Ever since I built a PC to connect to the living room TV, I have been looking for a simple way to use it for traditional home entertainment. Although I can stream MP3s, videos and photos across our home network to this PC, it’s just a little bit too complicated for the rest of my family to use. Whilst reading the Tivo forum recently, I found a reference to an open source project called Mediaportal.
Mediaport is a port of XBMC to the Windows desktop platform. It runs on Windows 2000 and XP and enables you to play music, view pictures, play videos and DVDs, control a realtime TV capture card and check your local weather forecast all from a really simple to use interface. The interface is so simple it can be controlled from a remote control.
It is very early days for this project; software updates appear to be released almost daily, but the system is remarkably stable and provides most of the functionality I need plus a few things I hadn’t really considered before. Being open source and hosted on Sourceforce anyone can download and recompile the source code. It is apparently written in C# and .Net.

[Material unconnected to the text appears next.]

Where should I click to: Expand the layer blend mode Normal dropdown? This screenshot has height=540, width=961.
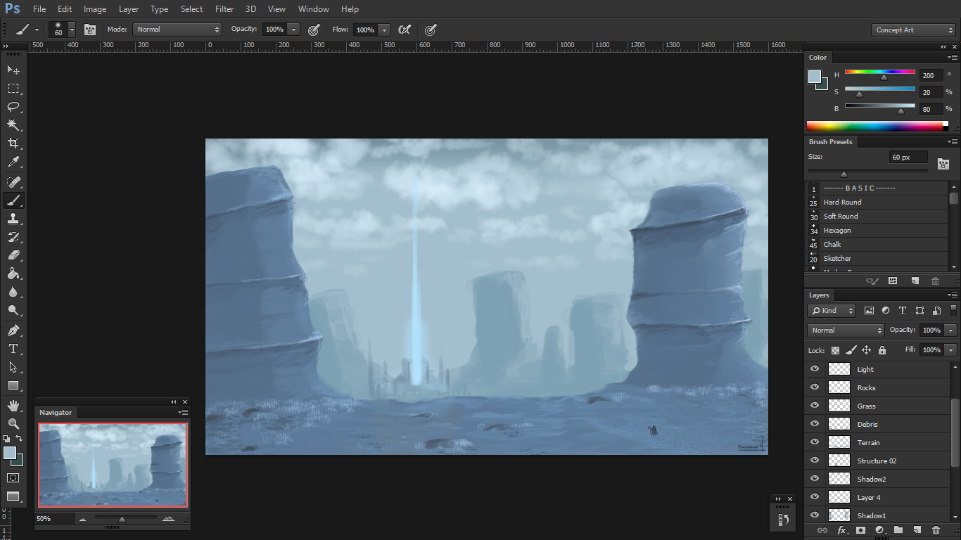coord(846,330)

Features and functions : 8
The essential things for me were music (MP3s), images (jpg) and videos (mpg, divx, xvid). The built-in player in Mediaportal is Windows Media Player 9, which thanks to downloadable codecs can be set up to play practically any format you like. If I had a TV capture card I could watch TV in real time through Mediaportal with the benefit of a full electronic program guide and Tivo-like PVR functions. The TV and PVR feature is a bonus and I’m now seriously considering buying a capture card to take advantage of this feature (watch this space!). The weather feature is a bit of a gimmick but it’s very nicely presented and I can imagine it’s something my wife would use all time. The only things it doesn’t do which are things that I do use that PC for are email and web browsing. But to be honest the they wouldn’t make much sense in Mediaportal’s simplified UI and I’m happy to fire up Explorer or Mozilla Thunderbird directly from Windows when I want these applications. Overall, the features that are in Mediaportal today cover all the basics that I need very well. Some more advanced features I’d really like (being able to play my whole music collection on random shuffle) are missing, however I think this is simply because the project is in it’s early stages. If the project carries on like this I fully expect it will score a 10 in 6 months time !
Ease of use : 9
Installation was relatively straight forward once I had downloaded and installed DirectX 9 and the .Net Framework from Microsoft’s web site. Once running it was very simple to configure Mediaportal to pull files across the network from my main PC upstairs. Operation is very simple, with very clear menus and nice big buttons. I’m sure my wife could work it. At the moment I’m still using it with my wireless querty keyboard with built-in mouse, I am definitely going to work on having it controllable by a regular remote control then I’m sure even my Mother could use it !
Looks and style : 9
Although you can download and additional skins, the default Mediaportal skin is perfectly adequate and will do me fine. The colours and graphics are easy on the eye and the buttons and controls easy to operate.
Build quality : 9
Considering this is a very new project it is remarkably stable. The only time I managed to crash it was when I tried to run it using an unprivileged Windows XP user account.
Value for money : 10
So far it’s free – you can’t get better value for money than that !
Day-to-day impact : 9
When ever I use my PC-under-the-TV, this is the interface I use.
Overall Rating : 90%
This project has me so excited I am seriously considering learning C# and offering to help with the project!